### DATA
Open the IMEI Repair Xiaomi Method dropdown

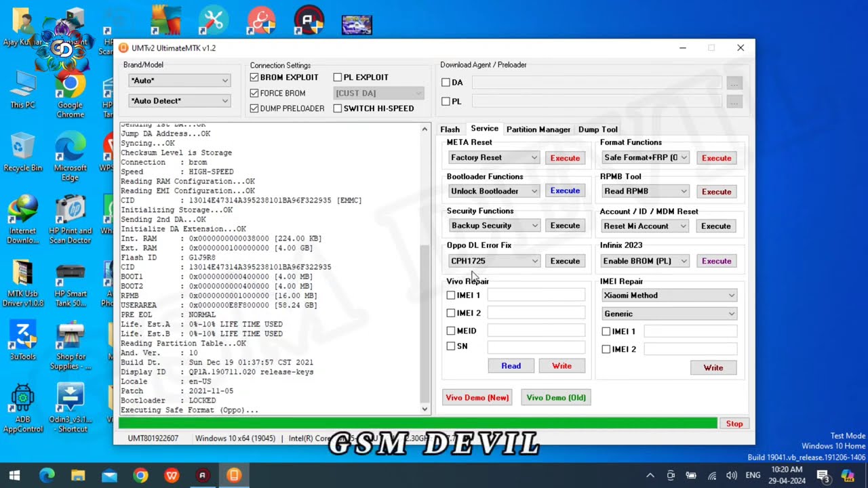click(669, 295)
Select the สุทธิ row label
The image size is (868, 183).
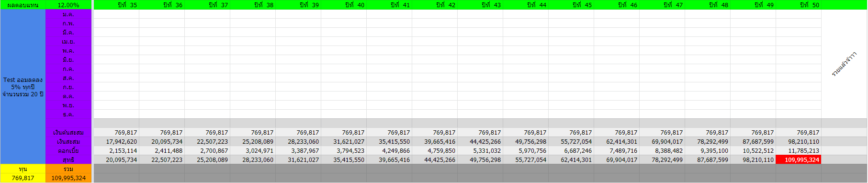68,160
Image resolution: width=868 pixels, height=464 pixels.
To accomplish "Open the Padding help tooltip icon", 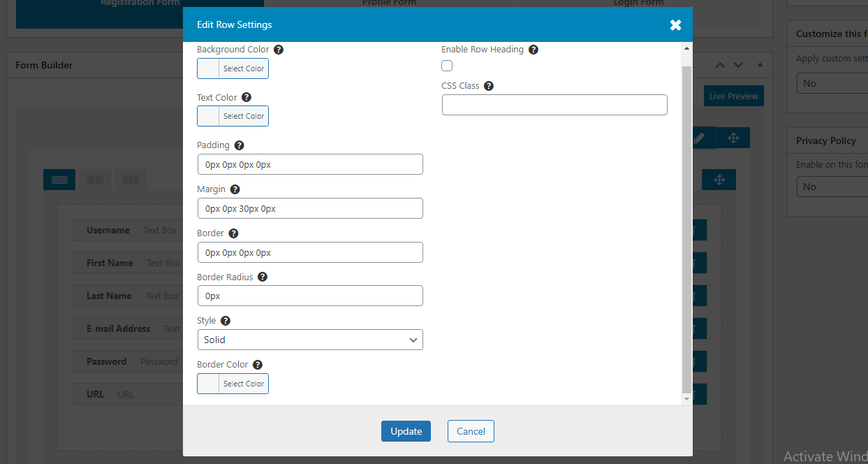I will pyautogui.click(x=239, y=145).
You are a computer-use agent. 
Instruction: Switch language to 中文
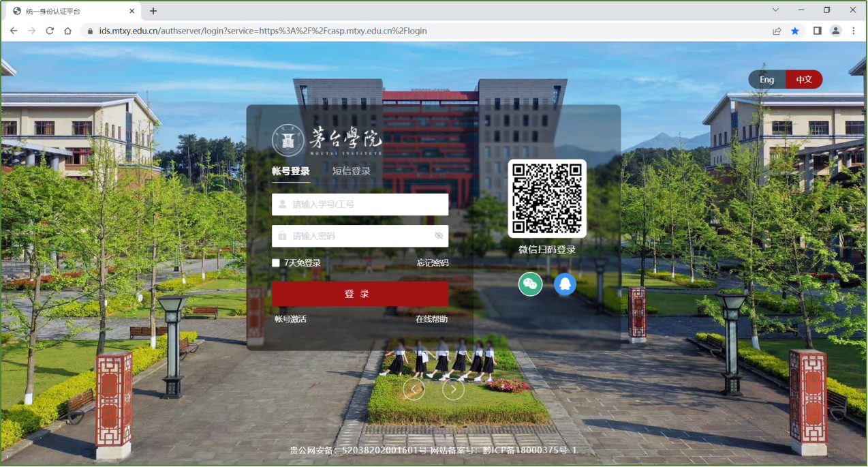pyautogui.click(x=804, y=80)
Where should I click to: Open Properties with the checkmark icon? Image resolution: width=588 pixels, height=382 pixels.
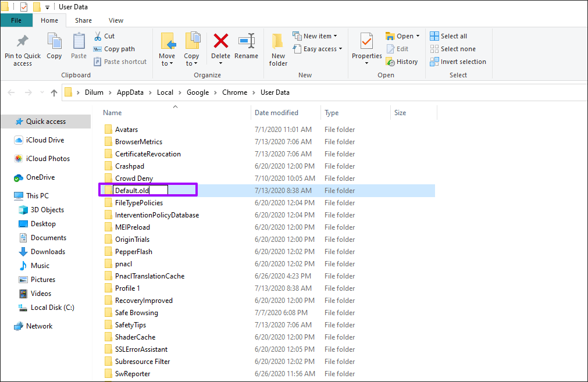[x=366, y=42]
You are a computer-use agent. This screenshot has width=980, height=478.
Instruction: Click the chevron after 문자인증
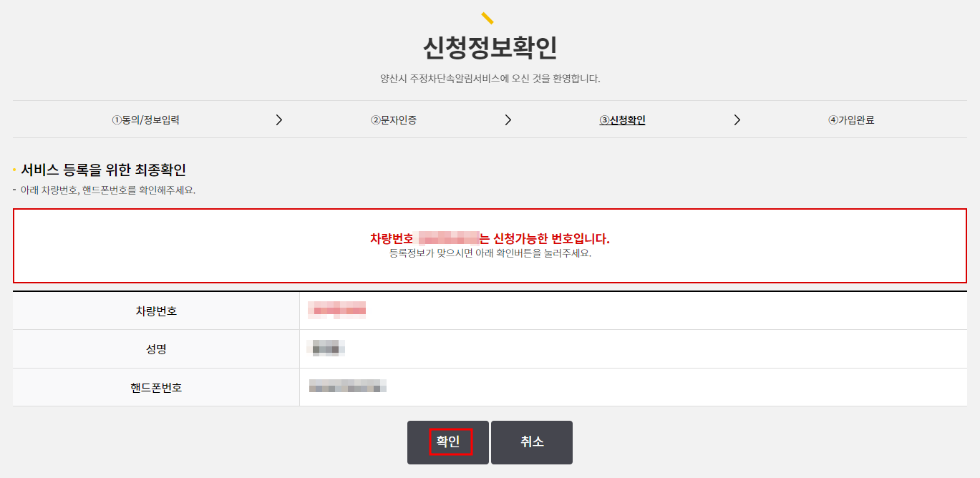pyautogui.click(x=508, y=120)
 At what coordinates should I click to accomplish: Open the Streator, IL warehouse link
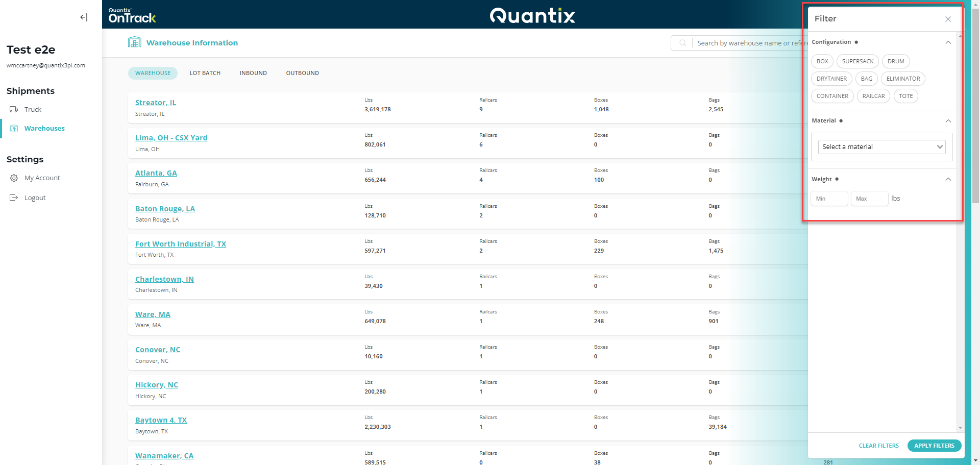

### PROBLEM TO SOLVE
Wherever the string "computer" appears in the records above, copy the line it sits in.

### WRITTEN SOLUTION
You are a computer-use agent. 
You are a computer-use agent. This screenshot has width=980, height=478.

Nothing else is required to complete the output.